A national food education charity is providing online lessons designed not only to educate young people about growing and cooking their own food, but also to look positively into the future, beyond the Covid-19 pandemic.

The Garden to Table Trust module takes children through a virtual Anzac Day journey via their kitchen and garden, explaining the history behind the “Dig for Victory” and “Grow a Row” vegetable traditions that originated during World War 2.

Garden to Table executive officer Linda Taylor said the downloadable resource also included a recipe for “See in the Dark Anzac Biscuits”.

“Anzac Day traditions such as these are examples of how our country has previously managed to pull together in the face of adversity, and we can do it again.

“We would love to see families all over the country getting out into the garden to grow a row of vegetables, or making Anzac biscuits with rosemary, poppy seeds and carrots.”

Sawyers Bay mother of four Laura Green said the education resource was giving her children peace of mind.

“My kids are really relaxed because they know we’ve got pears and apples on the trees and loads of vegetables in the garden.

“They know they’re not going to go hungry. We’ve got everything we need.

“And they take a certain amount of pleasure out of eating something they’ve helped grow.”

She said the only downside for them was having to help with the weeding.

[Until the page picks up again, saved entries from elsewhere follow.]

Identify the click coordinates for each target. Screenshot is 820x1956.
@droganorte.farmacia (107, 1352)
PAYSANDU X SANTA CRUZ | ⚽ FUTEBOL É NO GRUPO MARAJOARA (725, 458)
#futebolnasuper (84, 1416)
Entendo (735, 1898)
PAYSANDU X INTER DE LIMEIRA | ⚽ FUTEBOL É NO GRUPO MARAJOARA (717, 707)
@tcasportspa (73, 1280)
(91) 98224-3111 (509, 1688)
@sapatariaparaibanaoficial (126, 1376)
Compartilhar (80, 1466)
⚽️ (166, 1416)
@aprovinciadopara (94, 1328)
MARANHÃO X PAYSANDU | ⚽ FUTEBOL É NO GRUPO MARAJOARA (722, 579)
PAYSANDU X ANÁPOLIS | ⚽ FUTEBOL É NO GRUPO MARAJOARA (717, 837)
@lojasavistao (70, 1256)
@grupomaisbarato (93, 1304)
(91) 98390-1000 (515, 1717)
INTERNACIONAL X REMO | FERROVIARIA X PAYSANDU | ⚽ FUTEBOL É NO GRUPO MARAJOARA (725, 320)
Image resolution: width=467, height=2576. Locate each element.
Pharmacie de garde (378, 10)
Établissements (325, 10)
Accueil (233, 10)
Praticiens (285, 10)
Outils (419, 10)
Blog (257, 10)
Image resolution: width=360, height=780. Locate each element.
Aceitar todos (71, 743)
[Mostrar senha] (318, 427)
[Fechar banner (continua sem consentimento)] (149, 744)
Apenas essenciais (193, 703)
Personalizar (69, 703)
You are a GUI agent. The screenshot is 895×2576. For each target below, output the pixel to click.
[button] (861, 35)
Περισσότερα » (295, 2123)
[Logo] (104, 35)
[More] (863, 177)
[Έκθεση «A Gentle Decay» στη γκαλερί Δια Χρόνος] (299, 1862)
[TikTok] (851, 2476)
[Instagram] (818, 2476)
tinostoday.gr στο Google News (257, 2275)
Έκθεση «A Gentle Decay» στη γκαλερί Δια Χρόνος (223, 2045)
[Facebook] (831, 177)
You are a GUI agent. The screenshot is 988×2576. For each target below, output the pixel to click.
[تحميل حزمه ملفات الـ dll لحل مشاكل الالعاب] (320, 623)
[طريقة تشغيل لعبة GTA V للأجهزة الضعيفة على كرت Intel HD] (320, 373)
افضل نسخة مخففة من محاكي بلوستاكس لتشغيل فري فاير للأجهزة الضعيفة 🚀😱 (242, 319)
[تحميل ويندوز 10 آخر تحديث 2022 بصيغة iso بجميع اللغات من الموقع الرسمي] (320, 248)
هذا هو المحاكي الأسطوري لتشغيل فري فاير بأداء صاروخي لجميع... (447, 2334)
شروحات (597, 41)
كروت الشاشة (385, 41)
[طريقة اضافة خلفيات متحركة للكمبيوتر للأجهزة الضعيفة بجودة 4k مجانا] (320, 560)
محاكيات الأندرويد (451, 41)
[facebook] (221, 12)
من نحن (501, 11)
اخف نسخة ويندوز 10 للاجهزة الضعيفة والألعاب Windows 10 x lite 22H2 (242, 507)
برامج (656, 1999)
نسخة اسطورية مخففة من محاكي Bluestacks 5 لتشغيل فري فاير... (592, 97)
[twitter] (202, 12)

Mrs Taylor said the lessons included the history behind the World War 2 vegetable-growing campaigns, why rosemary was used for remembrance poppies at Anzac Day, and the roots of the belief that carrots are good for our eyesight.

The resource was supplemented with photos from the Alexander Turnbull Library and the Imperial War Museum, and it linked with primary curriculum objectives and offered a range of at-home learning activities that children could complete independently.

“Children can examine images of a ration book and make a link between the limits on food in supermarkets today with the rationing that occurred during the war.

“Old photographs of queues outside grocery stores remind us of queues outside the supermarket today, for example.

“It’s a great opportunity to provide some context for the current situation for our children, while also recognising the importance of Anzac Day.”